● **課題の説明**
原文から、「楽しむため。勝利の喜びを味わ」という語句を含む箇所を起点に、「の根気と実力が必要とされる。」までをそのまま書き写してください。

● **原文**
========
我々はなぜ、マジックをプレイするのだろう?
楽しむため。勝利の喜びを味わうため。友人との話題作りのため。あるいは、名誉や賞金を手にするため。
どういった理由であれ、このThe Last Sun2016で優勝する者は、恐らくその理由を満たす何かを手に入れることができるのだろう。
ゆえに負けられない。
ゆえにここまで来た。
ここまでの長く険しい道のり。全14回戦のスイスラウンドと強者ぞろいの決勝ラウンドを突き進んできた原動力は、すなわちその問いに対する解答であるはずなのだ。
余談は置いておいて、ここに並び立つ2名のマジックプレイヤーの紹介に移るとしよう。
三宅 恭平(東京)。
2016年マジック・プロツアー殿堂顕彰者である渡辺 雄也の愛称としても有名な「ミスターPWC」。関東の歴史ある草の根トーナメントである【Planes Walker’s Cup】に端を発するその名は今なおPWCポイントランキング1位のプレイヤーへ継承されており、三宅はその【10代目】および【11代目】と2代連続でその称号を受け継いでいる。
そして、「ミスターPWC」を巡るPWPポイントランキングは毎年凄まじいデッドヒートが繰り広げられていることでも有名だ。ほぼ毎週末PWCに参加し、結果を残し続けるだけの根気と実力が必要とされる。
========
● **生データ**
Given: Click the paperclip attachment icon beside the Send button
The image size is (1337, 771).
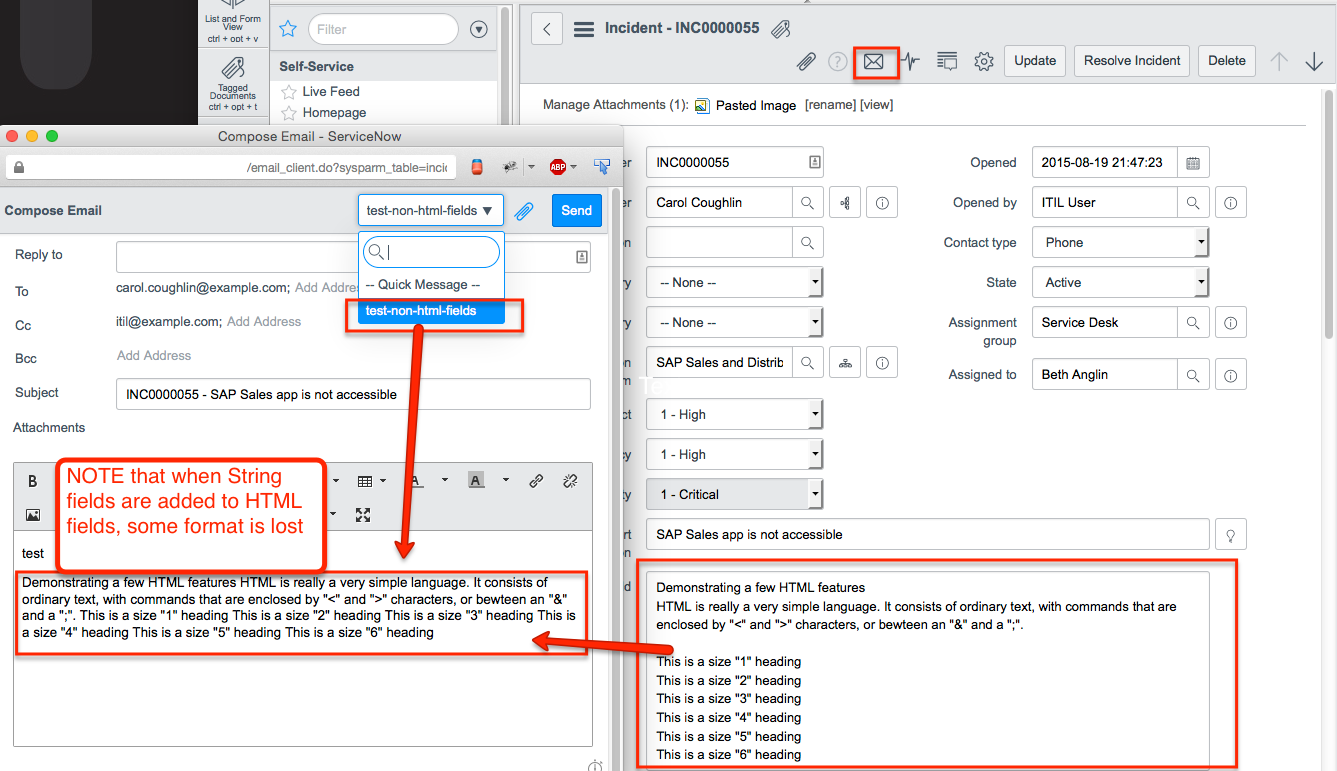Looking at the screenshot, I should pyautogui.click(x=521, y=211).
========
● **解答全文**
楽しむため。勝利の喜びを味わうため。友人との話題作りのため。あるいは、名誉や賞金を手にするため。
どういった理由であれ、このThe Last Sun2016で優勝する者は、恐らくその理由を満たす何かを手に入れることができるのだろう。
ゆえに負けられない。
ゆえにここまで来た。
ここまでの長く険しい道のり。全14回戦のスイスラウンドと強者ぞろいの決勝ラウンドを突き進んできた原動力は、すなわちその問いに対する解答であるはずなのだ。
余談は置いておいて、ここに並び立つ2名のマジックプレイヤーの紹介に移るとしよう。
三宅 恭平(東京)。
2016年マジック・プロツアー殿堂顕彰者である渡辺 雄也の愛称としても有名な「ミスターPWC」。関東の歴史ある草の根トーナメントである【Planes Walker’s Cup】に端を発するその名は今なおPWCポイントランキング1位のプレイヤーへ継承されており、三宅はその【10代目】および【11代目】と2代連続でその称号を受け継いでいる。
そして、「ミスターPWC」を巡るPWPポイントランキングは毎年凄まじいデッドヒートが繰り広げられていることでも有名だ。ほぼ毎週末PWCに参加し、結果を残し続けるだけの根気と実力が必要とされる。